Isaiah 55:8-9 New International Version
8 “For my thoughts(A) are not your thoughts,
neither are your ways my ways,”(B)
declares the Lord.
9 “As the heavens are higher than the earth,(C)
so are my ways higher than your ways
and my thoughts than your thoughts
It humbles you. There is so much to know, and it is unknowable by your human mind.
By this point, most would think. What is the point of climbing if the knowledge is unattainable?
A good way to think.
Yet, the goal is not reaching the top. People have dopamine kick when they reach a goal. That is true, a pure natural instinct. You feel good. Yet, that is not the goal.
The goal is not the top or the destination. The goal is the climb. The climb is the goal. You reach the top, you enjoy and you see the next hill, that happens.
But the goal of the hike is the climb itself. You dopamine kick doesn’t happen at the top, but during the climb.
This thinking changes everything. God is more interested in the process than the promise.
Promise would come but the process takes you there. The process is the promise. Promise comes with the process.
I was exhausted, felt I could not go anymore. But the climb was the kick. We pushed on, as we were walking, I was pounding, I was grabbing the tree branches to climb. Every step thirsty for water.
And often we would hear the sound of rattling in the bush and then I would get a rush of energy to run forward 🙂
And eventually we started hearing the sound of water, but couldn’t see the water fall, or a stream, but the sound was getting louder.
A tribal villager showed up rearing a small herd of mountain sheep. We breathed. Now he took us to the village.
It was a beautiful place in the mist. It was 4 in the evening. And I drank the water from the small stream that they had created around the village.
Wow, the water so tasty. It had the taste of mugkani, three fruits spoken by poets in sangam literature. Wowww I said.
A fruit of the climb. But, then we realised that was not the village we were supposed to be in. They showed a water fall in distance and on top of an another moutain. There was the village we were supposed to be. That is the bigger village.
But I said, I can not. So the option was to go back. These villagers looked at us with suspicion. No visitors have come there, so they said they would not allow us to stay there.
So the locals that were with us, said let’s go back down quickly. Now we can take supply from here and go back.
But I wanted to see the sunrise from this untouched landscape and honestly I did not have energy to go back and it was getting dark.
So one of the local said I will go back and inform in the town otherwise they would be worried.
The whole villagers of the tribe assembled in the centre of the village. The leaders questioned us, why and what we’re doing in the hills. They do not like cops. My friend had a close hairstyle of police. And we were pants and looked alien. We totally looked strangers. So they thought we were spying. There was a discussion.

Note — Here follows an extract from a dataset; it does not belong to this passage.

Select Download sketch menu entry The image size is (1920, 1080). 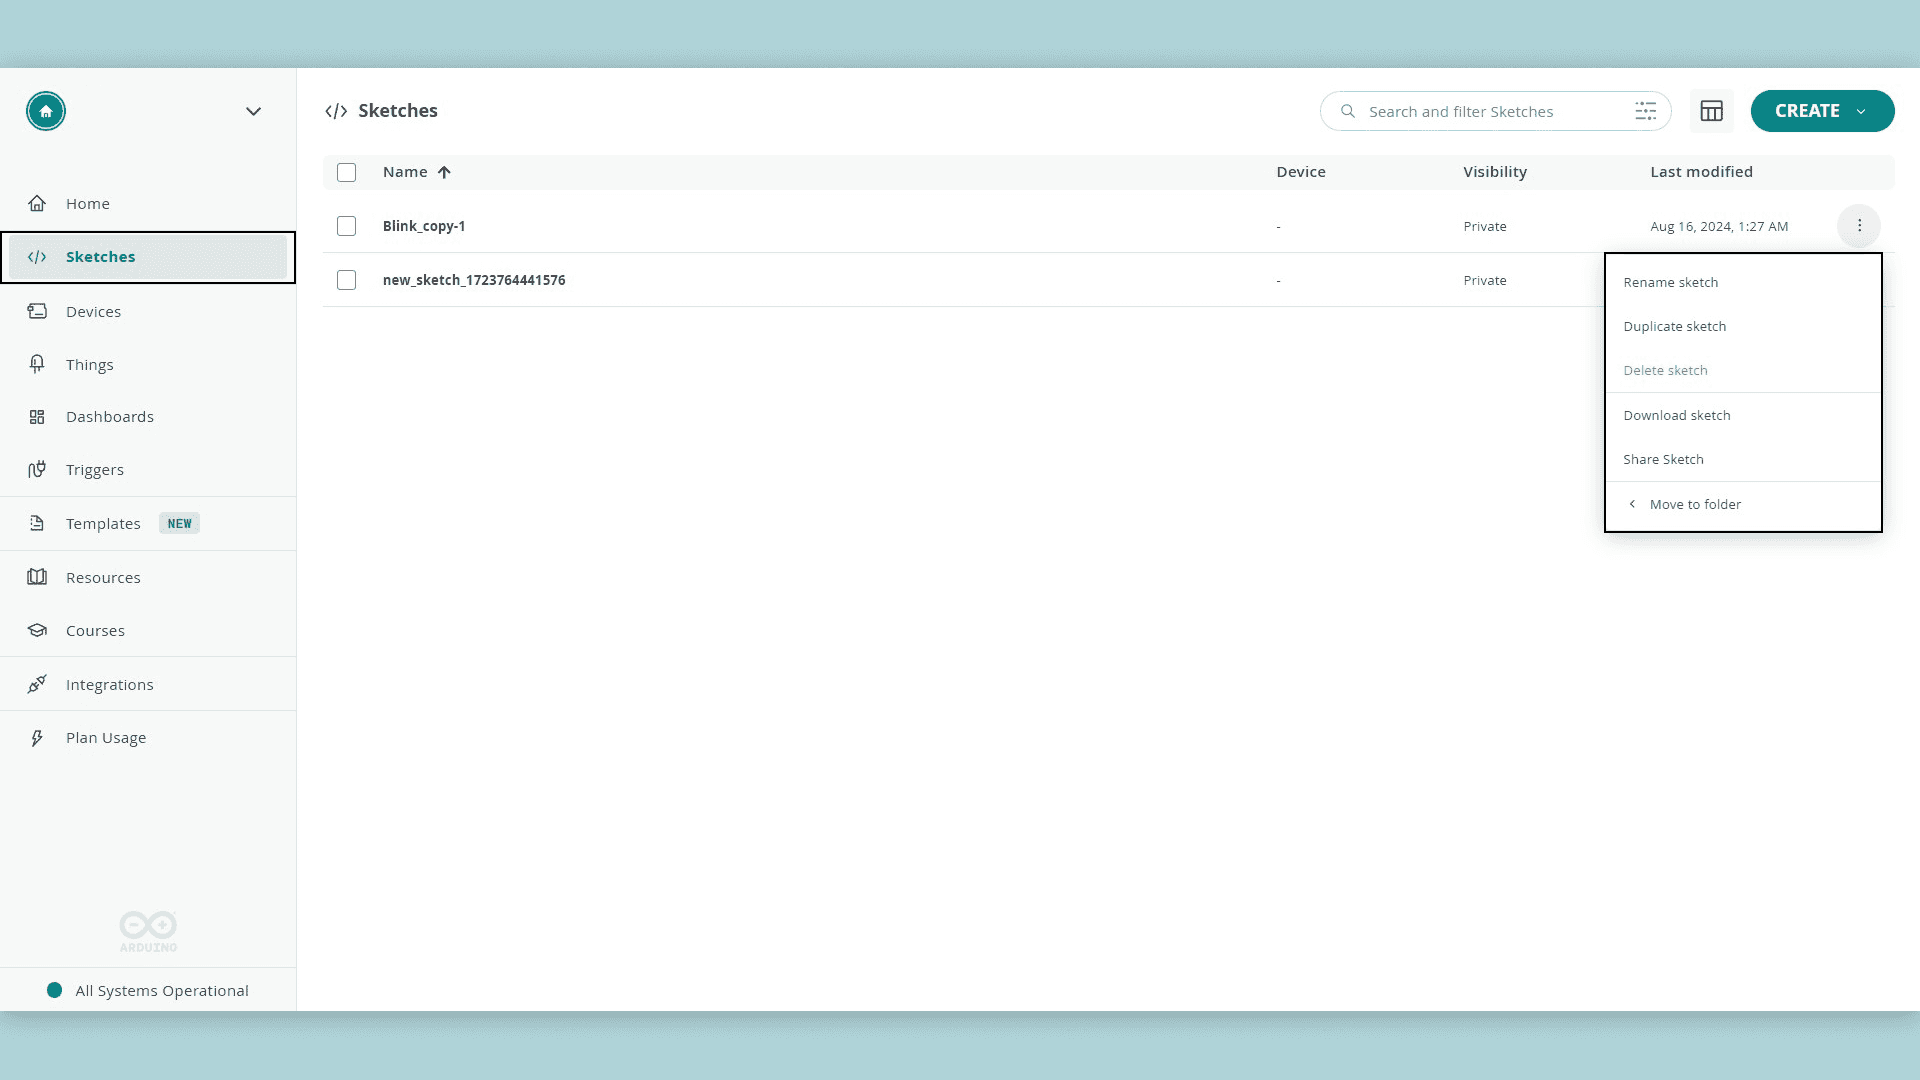click(1676, 415)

But after much discussion, they must have looked at me, and said this fat guy looks harmless 🙂 they finally decided to let us stay in a common communal cooking hut.

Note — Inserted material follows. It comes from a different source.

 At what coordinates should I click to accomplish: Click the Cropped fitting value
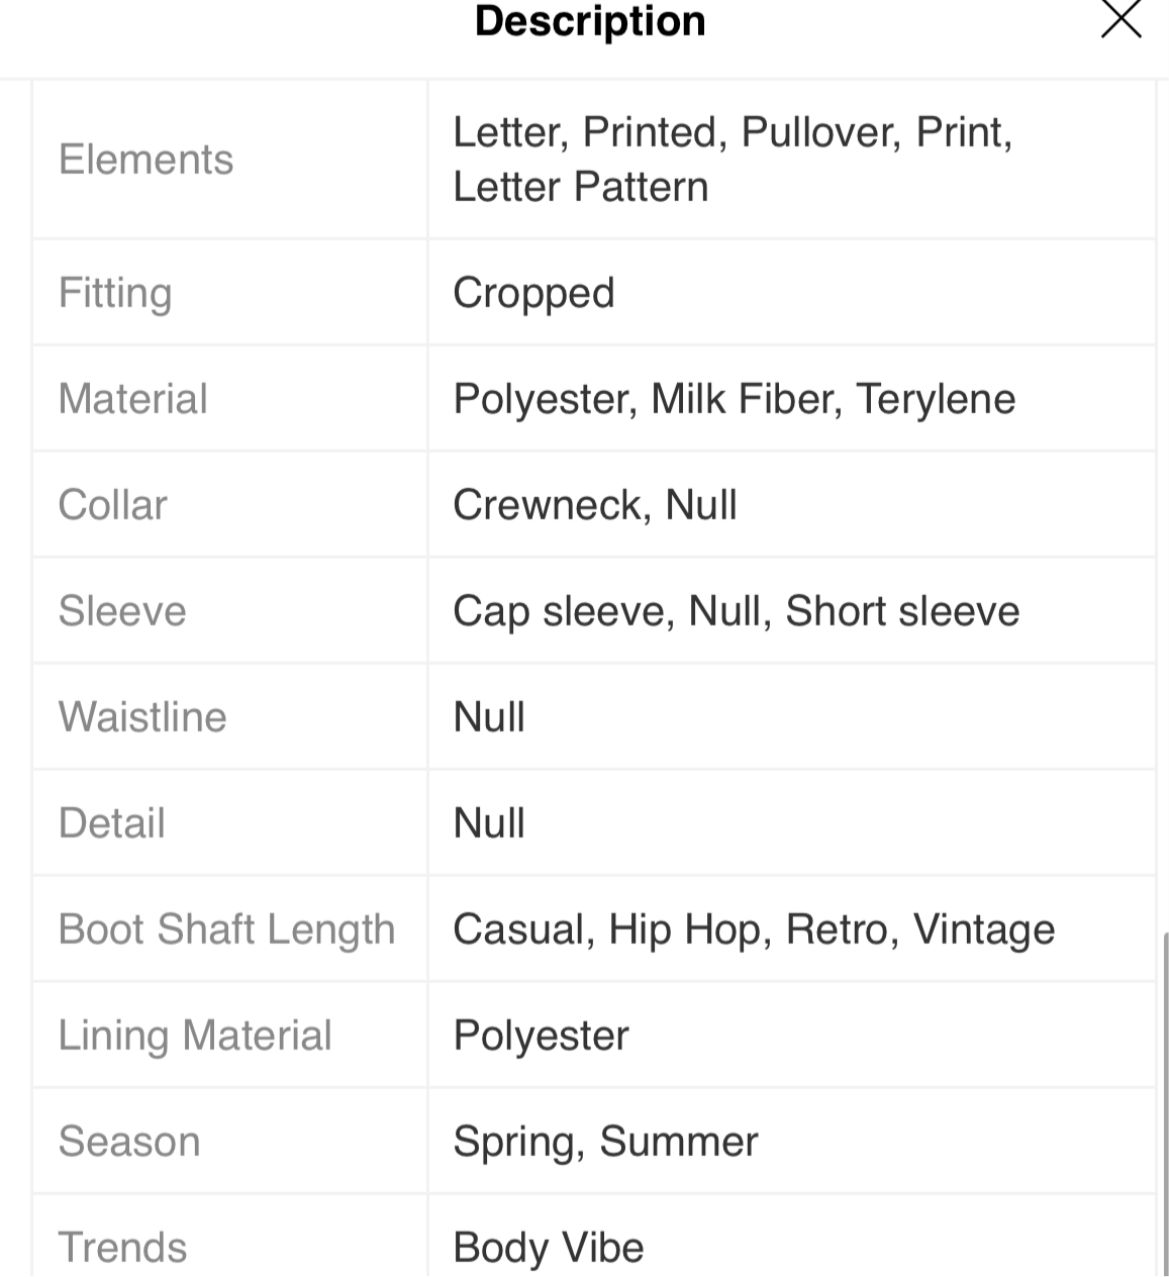point(533,293)
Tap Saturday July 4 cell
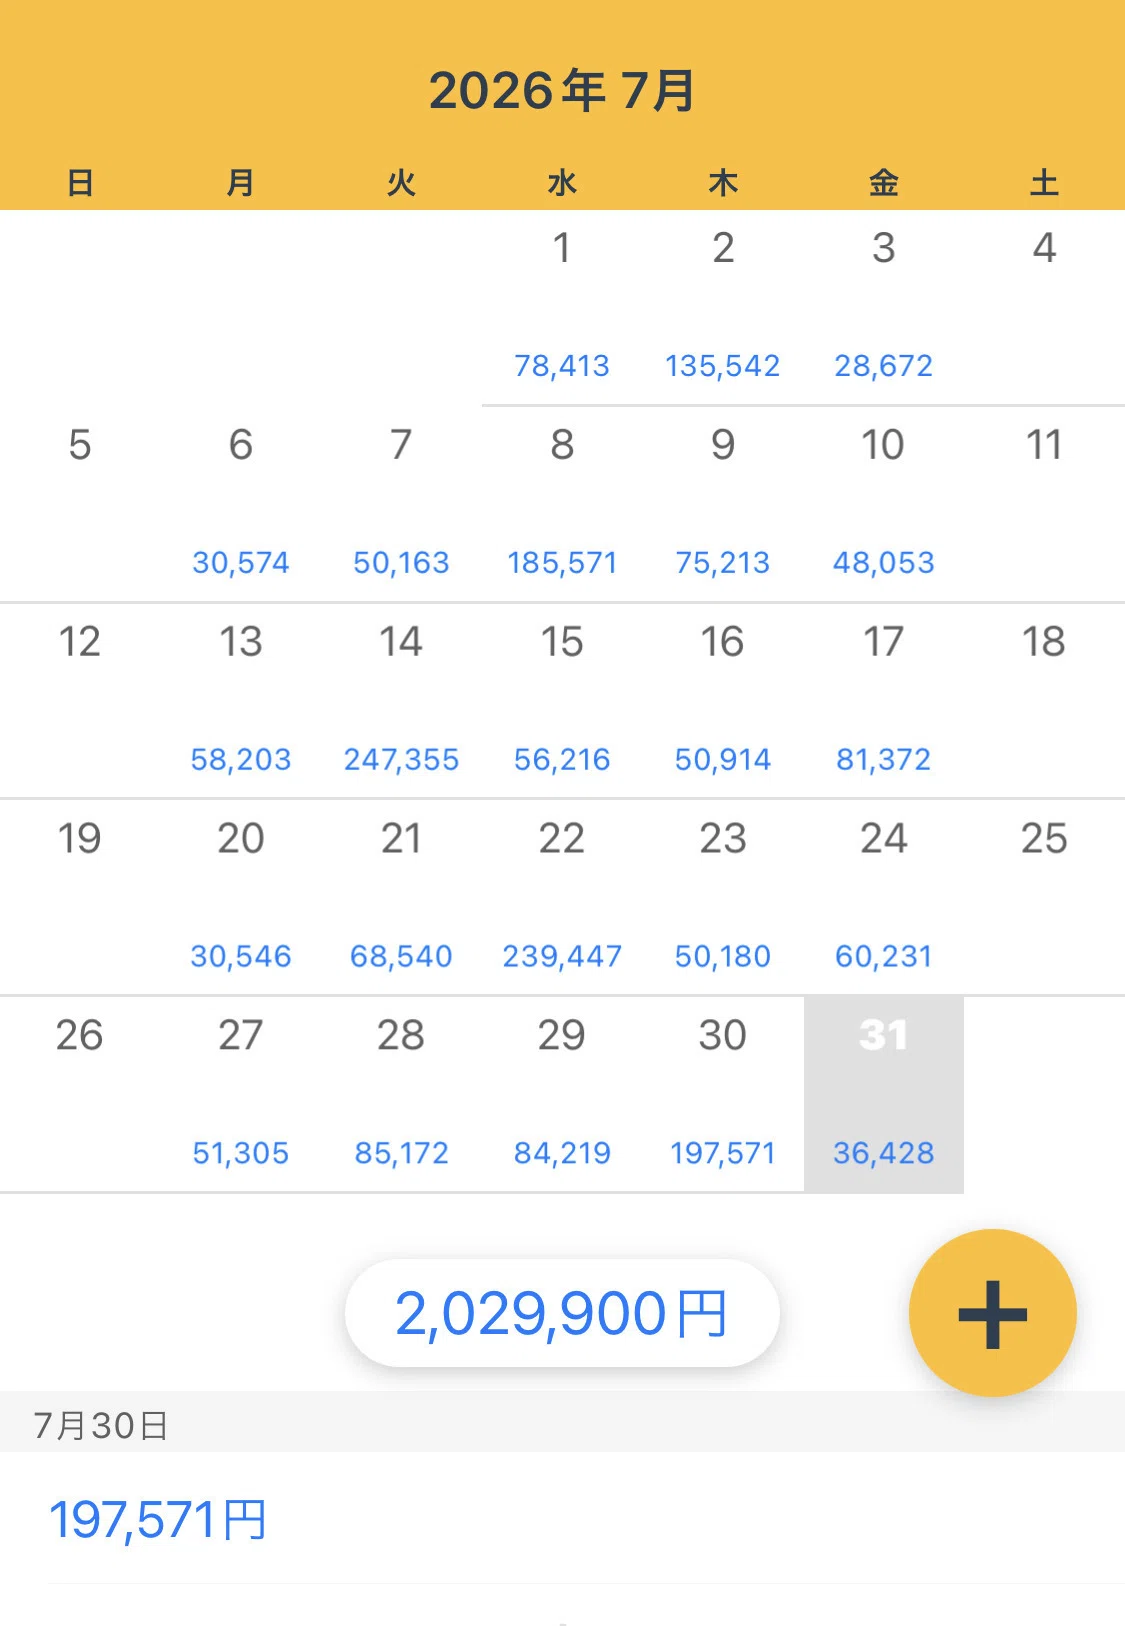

They gave us no food, no blanket, nothing to sleep on, no body spoke a word to us.
The night was cold, in open terrain, hungry. What a night. We could not sleep the night. Cold, and tired from the hiked, we dosed off. Some how we managed it.
Then there was the sunrise, early morning on top of the mountain, piercing through the mist that was clearing. What a sight… sound of nature singing praise to glorious Father.

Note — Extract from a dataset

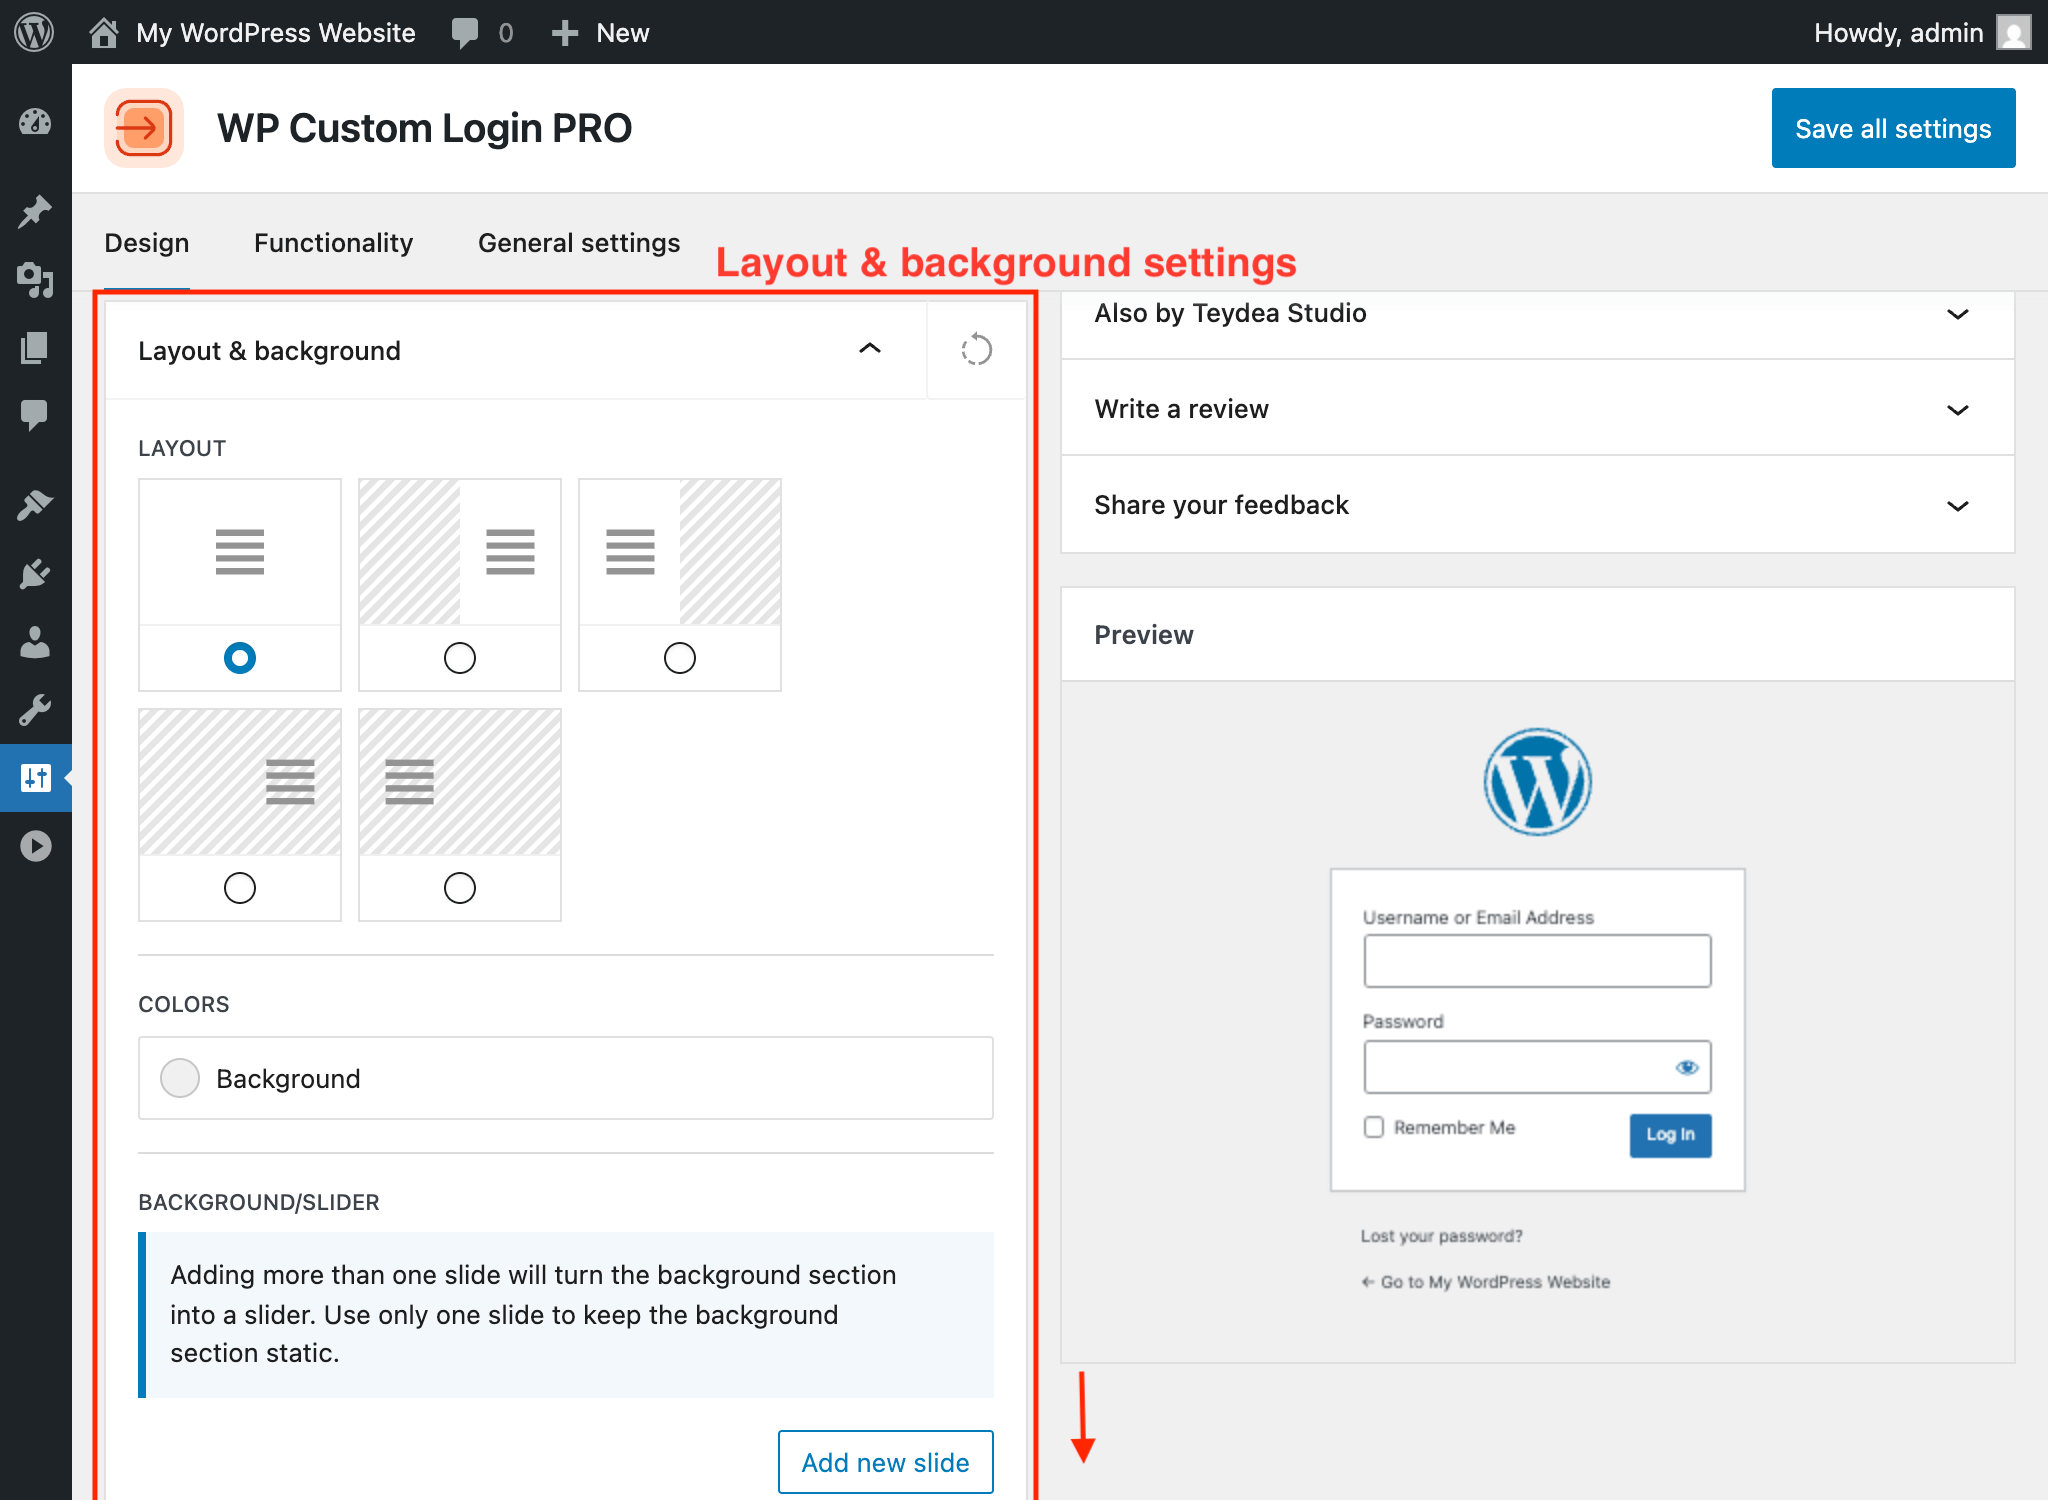Viewport: 2048px width, 1500px height.
Task: Select the first layout radio option
Action: coord(239,658)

It is worth it, all the trouble, it is worth it.
And by 7 am few locals from town climbed up with rice and chicken. Now after that, when they saw the people they knew, the tribals trusted us and cooked meal for us with rice that was brought from the town.
The moral of the story is this. The more you know, it is then you know that there is more to know.
The destination is not the goal, the climb is the goal.
The more you know, the more you come to know, that there is more to know.